QUERY: INSERT INTO athlete.athlete (email, first_name, last_name, password, gender, dob) VALUES ( $1 , $2 , $3 , $4 , $5 , $6 )
CONTEXT: PL/pgSQL function "create_athlete" line 2 at SQL statement
STATEMENT: select * from athlete.create_athlete($1,$2,$3,$4,$5,$6,$7) as result
The stored procedure actually has 6 parameters (and should receive values $2 through $7 above) – the 7th comes from registering the return value as an out parameter. This has me confused – is it correct that it appears as 7 parameters when I register an out parameter for the return value?

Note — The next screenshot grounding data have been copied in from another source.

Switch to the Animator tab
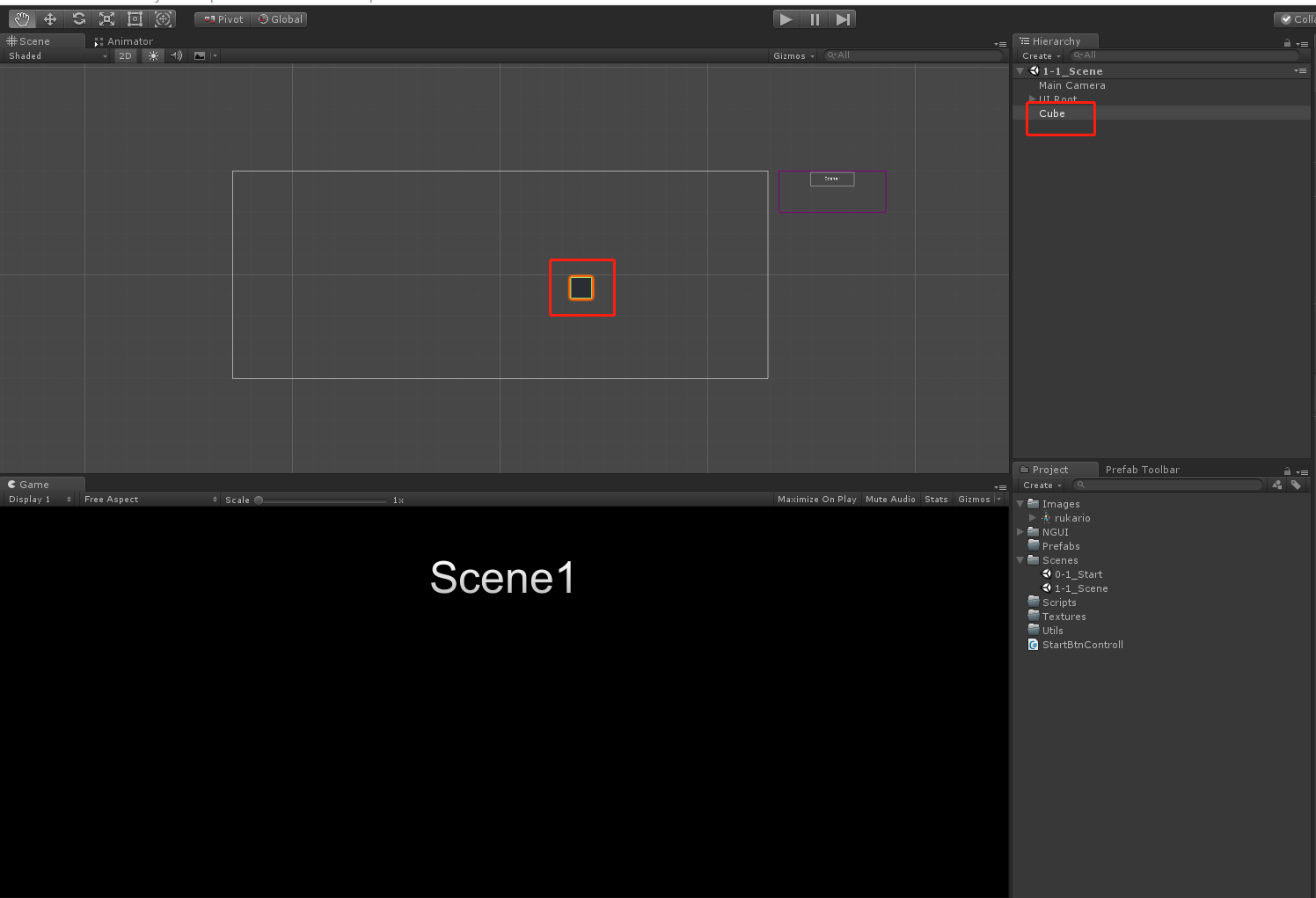This screenshot has height=898, width=1316. click(x=126, y=41)
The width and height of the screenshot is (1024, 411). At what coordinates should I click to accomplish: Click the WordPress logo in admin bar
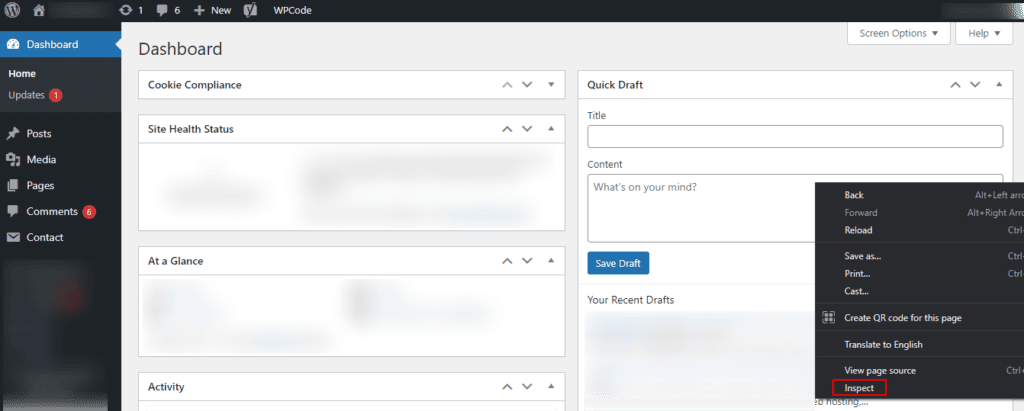12,10
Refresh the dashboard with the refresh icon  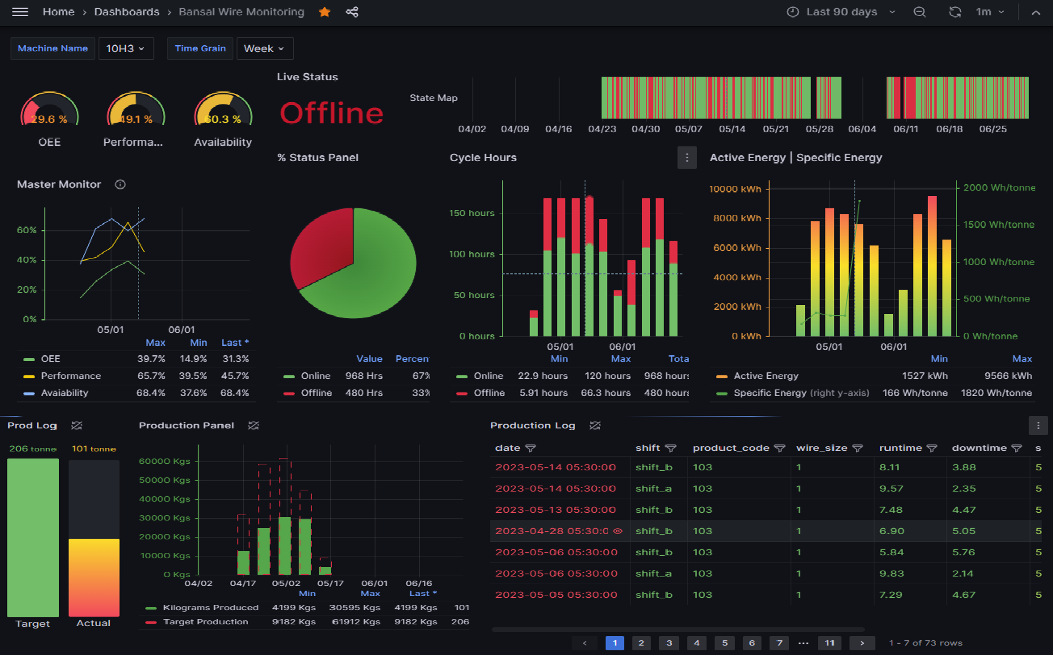pyautogui.click(x=956, y=13)
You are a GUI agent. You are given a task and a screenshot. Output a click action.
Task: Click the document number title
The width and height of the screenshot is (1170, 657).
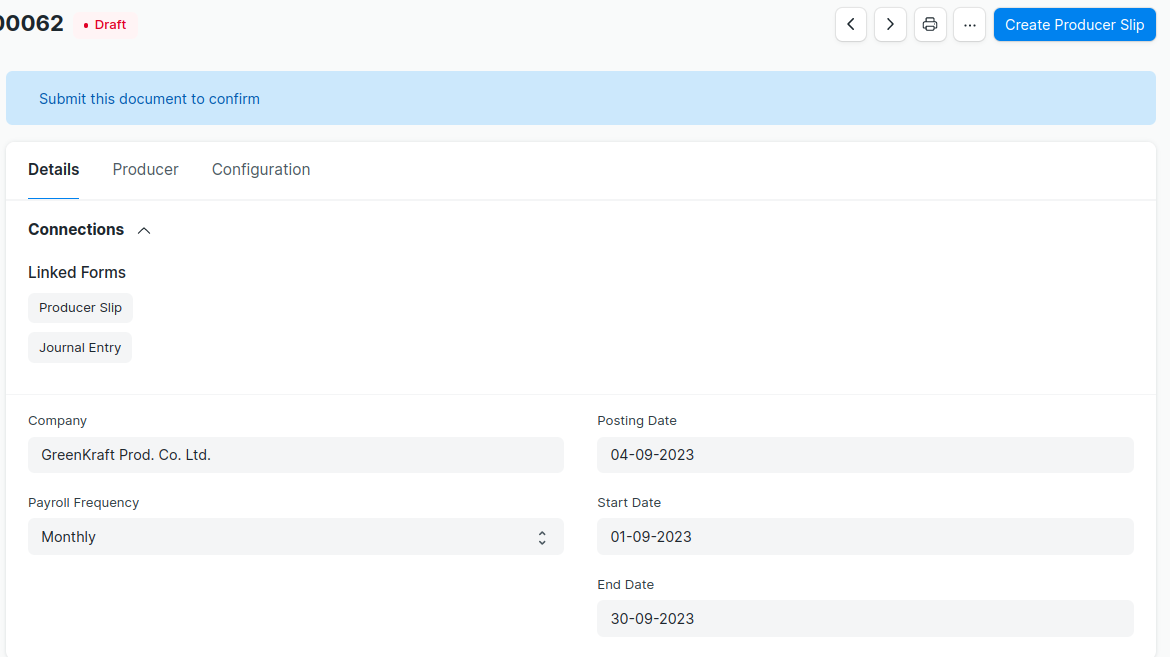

From all the docs I’ve read I’m under the impression that the return value has to be registered as the first parameter:
registerQuery = "{? = call athlete.create_athlete(?,?,?,?,?,?)}";
...
CallableStatement cs = conn.prepareCall(registerQuery);
cs.registerOutParameter(1, Types.BOOLEAN);
cs.setString(2, email);
...
The error above suggests to me that there’s a mismatch between stored procedure parameters and the parameters supplied to the insert statement. I’ve been following documentation for all of this but am clearly doing something wrong. How do I supply the proper parameters to the stored procedure and retrieve the return value after the call?
It turns out the issue was that the order of parameters passed to the stored procedure did not match the order those parameters were passed to the insert statement. I don’t understand why PostgreSQL would use named parameters if order is significant.
For example, the signature of the stored procedure was as follows:
CREATE FUNCTION insert_Person (IN in_name TEXT, IN in_gender CHAR(1), IN in_bdate DATE) RETURNS BOOLEAN...The INSERT statement contained within that stored procedure was as follows:
INSERT INTO Person (name, bdate, gender) VALUES (in_name, in_bdate, in_gender);Changing the order of the parameters such that they matched in either the stored procedure signature or insert statement (I went with the former) resolved the issue.